Her uniform’s still damp and crumpled on the floor—one sleeve inside out like she tore it off in a panic. The shitty hotel robe is too big for her, barely tied around her waist, and her eyes are glassy and red-rimmed. Mascara streaks paint down her cheeks like war paint after the war is lost.

She looks like hell. She looks like prey. And I fucking hate that I notice.

I take a step closer. She flinches, almost imperceptibly, but still… not enough. Not enough to scream. Not enough to beg.

Interesting.

I let my gaze drift down, taking her all in. Her bare legs are hidden under the sheet draped around her shoulders, knees pressed together, chest rising too fast.

Still trying to hide.

Still thinking I’m the worst thing that’ll happen to her tonight.

I raise my arm slowly, like a man picking lint off a suit. Watching as her wild eyes grow bigger. I press the edge of my pistol against the sheet hiding her away from me, slipping it inside to reveal her skin beneath.

The cool metal of my loaded gun against her skin makes her breath catch, a sharp and audible inhale as I nudge the fabric back just enough to expose the smooth line of her inner thigh.

No bruises. No needle marks. Just bare skin, flushed and trembling. Still damp from rain or fear, but right now, I can’t tell which.

Her eyes widen, but still, she doesn’t pull away.

It's funny. My father says women are power in our world. Even laid out upon his death bed, he's made it clear he wants a wife at my side. A future. A legacy. Something softer to disguise the iron and bloodshed from prying eyes.

I told him love is a merciless distraction.

But standing here looking at this beauty, I wonder if love could be leverage.

I lower the gun, step back and let God's little gift breathe.

"What's your name?" The words scrape out of my throat.

"Why? So you can add it to whatever hit list you're planning?"

I bark out a laugh. "If I wanted you dead, piccola , you wouldn't be denying me your name right now."

Surprisingly, she doesn’t ask what I’m going to do to her. Doesn’t ask who I am. She just watches my every movement, barely blinking, like she already knows the answer and is waiting to see if I’ll prove her right.

"Bianca. My name is Bianca."

She’s not just scared. She’s wrecked .

With that name swirling in my mind, I settle into the armchair, the leather creaking beneath my weight. The sound of muffled activity filters through the wall - my men doing what they do best. Cleaning up messes. Making my problems disappear.

Except for the one standing before me.

The next Don needs more than a body count—he needs a bride. A life that looks stable on the outside, even if it rots underneath.

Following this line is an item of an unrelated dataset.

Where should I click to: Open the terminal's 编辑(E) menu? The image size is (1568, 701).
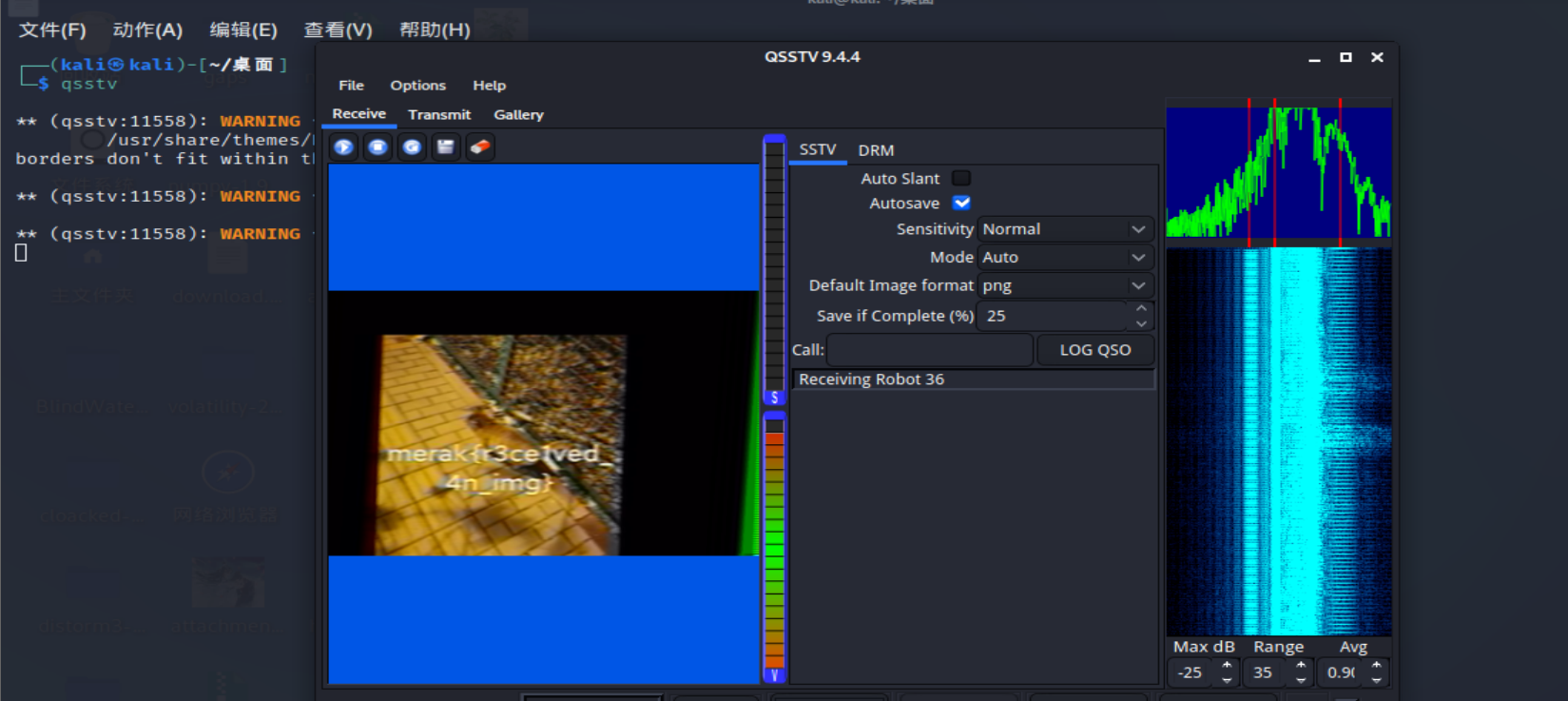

I refused to parade around some heiress like a fucking accessory.

But maybe what I need isn’t an heiress. Maybe what I need is a ghost like her.

"Sit." I gesture to the bed with my gun, but she remains standing. Defiant little thing.

"I prefer to stand."

"That wasn't a request."

Ice coats my words, but I don't dare shout. My father taught me that men who raise their voices are already losing. So I just sit back, one ankle resting over my knee, and let the silence stretch as she does as she's told like a good fucking girl.

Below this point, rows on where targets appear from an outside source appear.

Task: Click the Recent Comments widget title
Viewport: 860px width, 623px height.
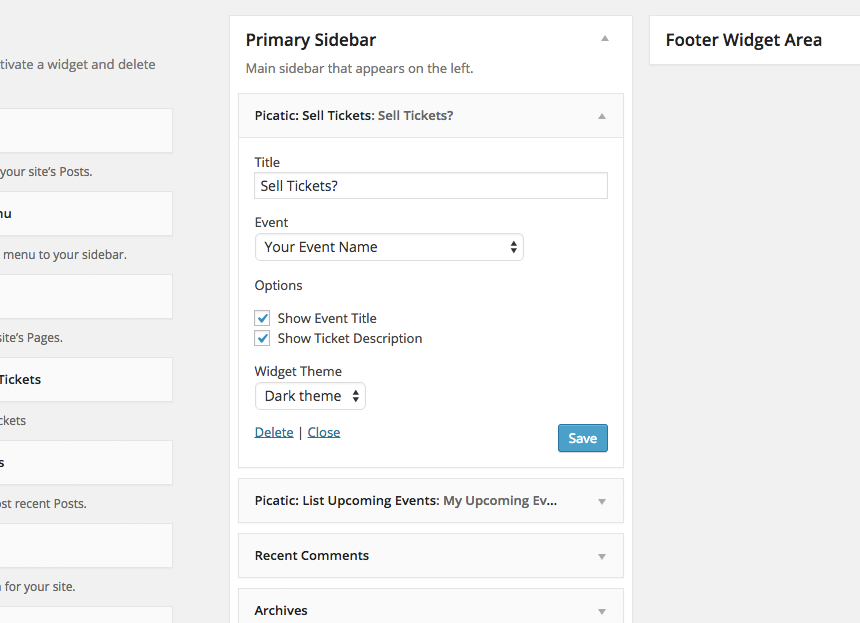Action: pyautogui.click(x=312, y=556)
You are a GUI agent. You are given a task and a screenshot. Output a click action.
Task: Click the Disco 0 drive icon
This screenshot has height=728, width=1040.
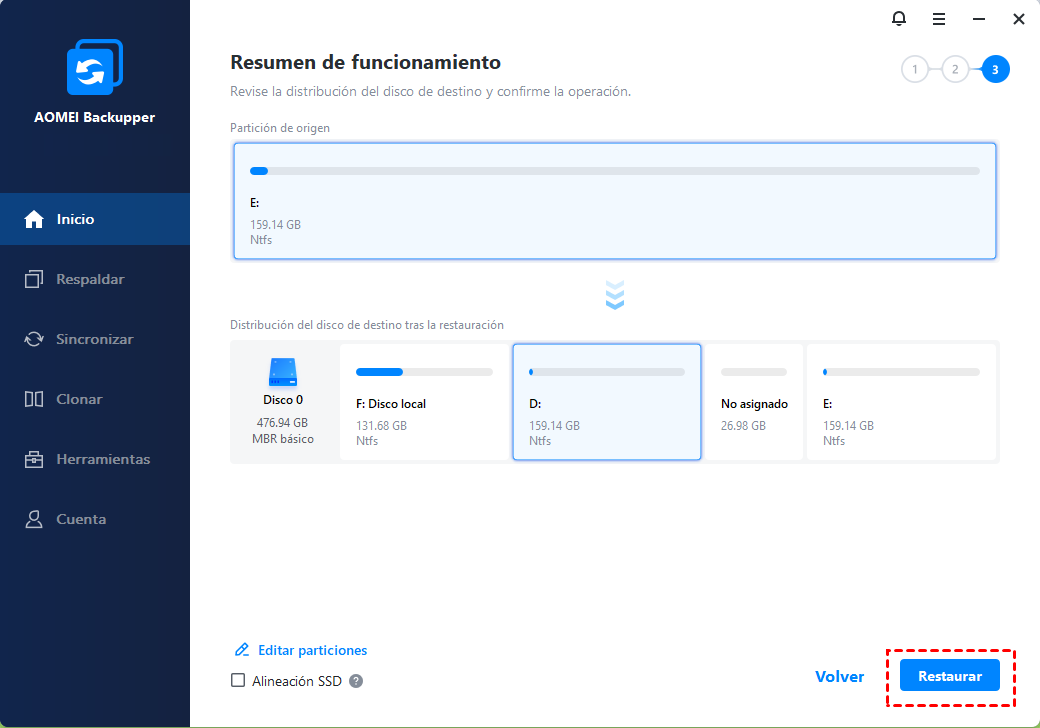pos(283,373)

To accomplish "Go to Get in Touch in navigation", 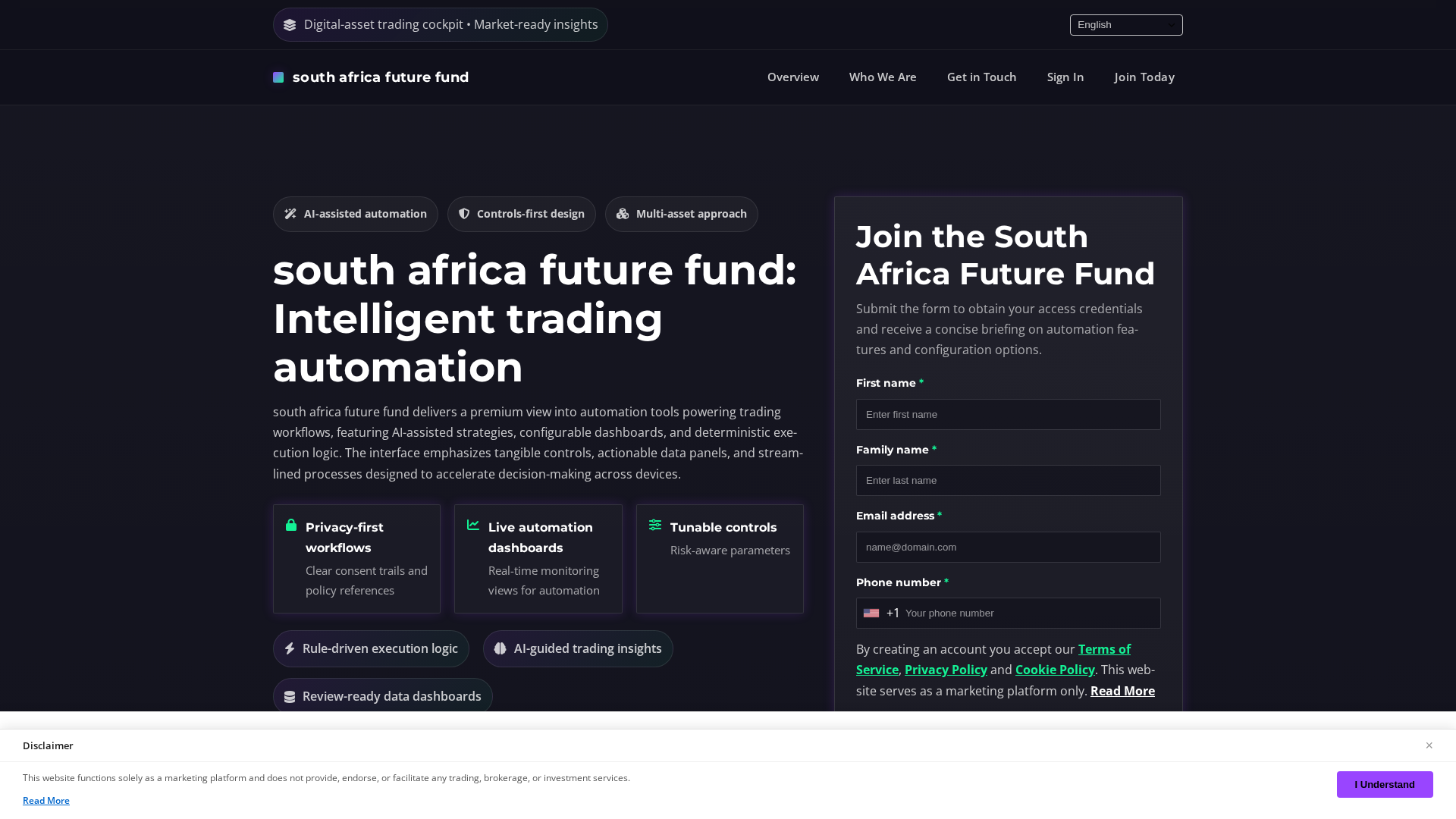I will [981, 77].
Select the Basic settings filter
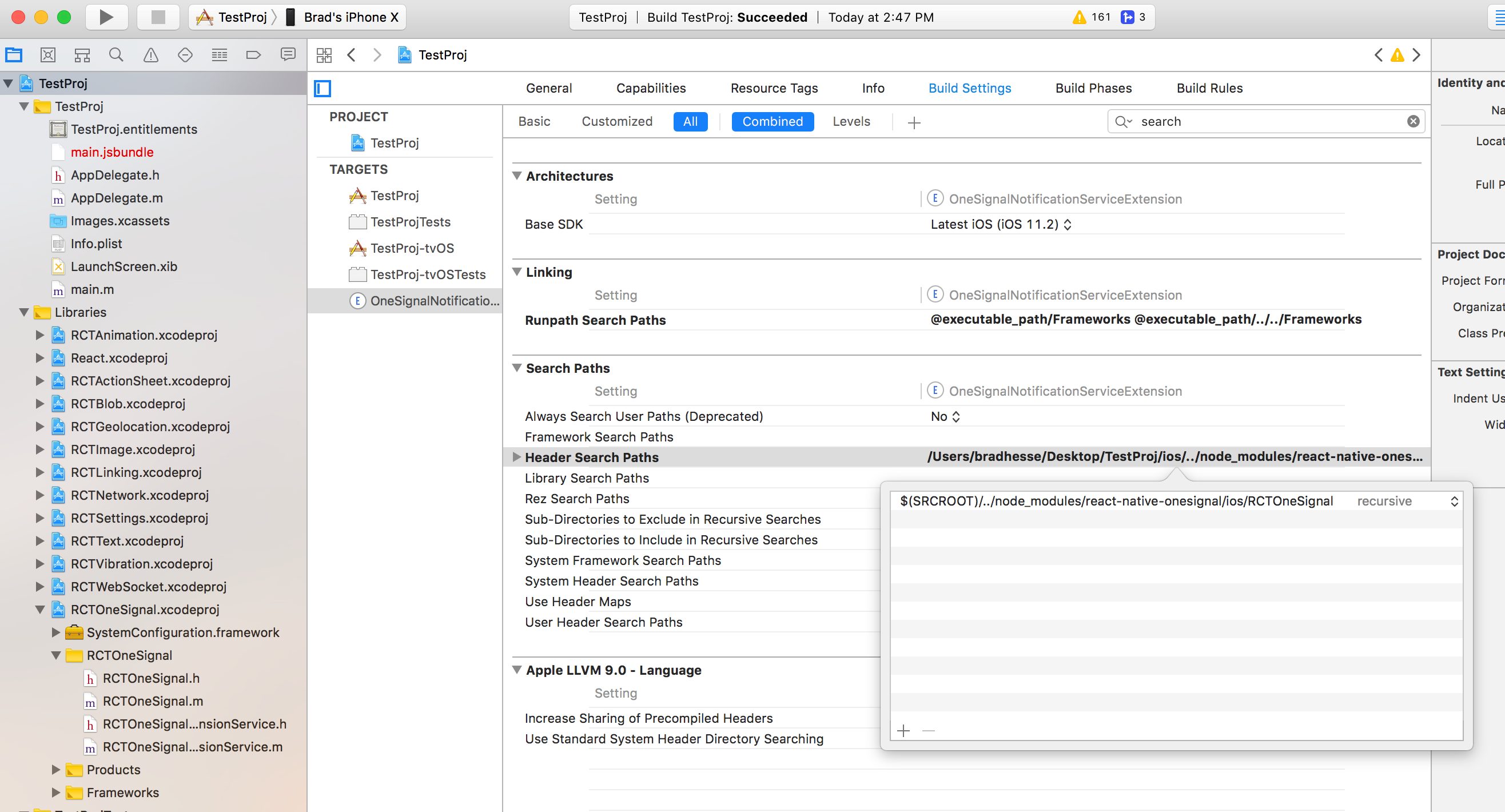The image size is (1505, 812). pos(534,121)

The Ravelli family has owned this hotel longer than she’s been alive. Not on paper, of course. But every marble tile, every corridor, every housekeeping cart that creaks past the wrong door at the right time? Paid for in blood, favors, and silence.

The entire third floor is reserved for our business. Always. Management knows better than to ask questions and it's no surprise that this woman doesn't know who I am despite claiming to be a worker here.

Tonight, the room next door was booked for a man who forgot what loyalty costs. He remembered just in time to scream as I pulled the trigger and splattered his brains across the floor.

But somehow, I still have a fucking witness wrapped in my sheets, looking at me like she might be more than a problem.

She’s a mess. Hair dripping onto her shoulders, sheet clinging to skin that’s probably still damp beneath it. But there’s something beneath the wreckage that stopping me from dealing with her in the way I normally would.

I let the quiet drag out just long enough to make her sweat.

Then, I keep my voice low before I say, “So tell me, why are you here? In this room?”

“I told you. I work here.”

A knock at the door makes her jump. Enzo Ravelli, my cousin, enters the room. His suit is pristine despite what I know he's been handling next door. That place was a fucking mess, but that's what you get when you think you can outsmart the family that runs this city.

I snap my fingers. "Enzo. Perfect timing. Water for our guest. Something sweet, too. She's starved."

Bianca looks at me like I shouldn't have a say in how she's feeling. Lucky for her, Enzo returns moments later with a bottle of water and chocolate bar.

I toss them onto the bed beside her.

"Eat. Drink. You'll need your strength for our conversation."

Her hands shake as she reaches for the water. "What conversation?"

Her lips wrap around the bottle cap as she twists it open, and for a second, I catch a glimpse of what she might look like if this cruel fucking world hadn’t just crumbled around her.

Messy, yes.

But I have no doubt she's fucking beautiful in the right light. The kind of beauty that haunts men after they’ve already ruined it.

"The conversation where you tell me why you're really here. In an empty room. On a floor that was supposed to be cleared." I tap my fingers against the leather armrest. "The one where you explain what you heard through those very thin walls while Mr. Malenko learned the price of betraying my family."

She nearly chokes on her water.

"Ah." I smile coldly. "So you did hear more than you're admitting."

The bottle crinkles in her grip. One small tell in a sea of them. She's an open book written in a language I've spent my life learning to read.

And every page screams trouble.

Still, Bianca doesn’t answer right away.

She just stares at the bottle in her hands, like the label holds some kind of answer. Her thumb runs over the condensation and her lashes are still spiked from dried tears, but she’s not crying anymore.

She’s just… empty.

“So, what’s his name?” I ask.

Her eyes snap to mine. Caught.

“What?”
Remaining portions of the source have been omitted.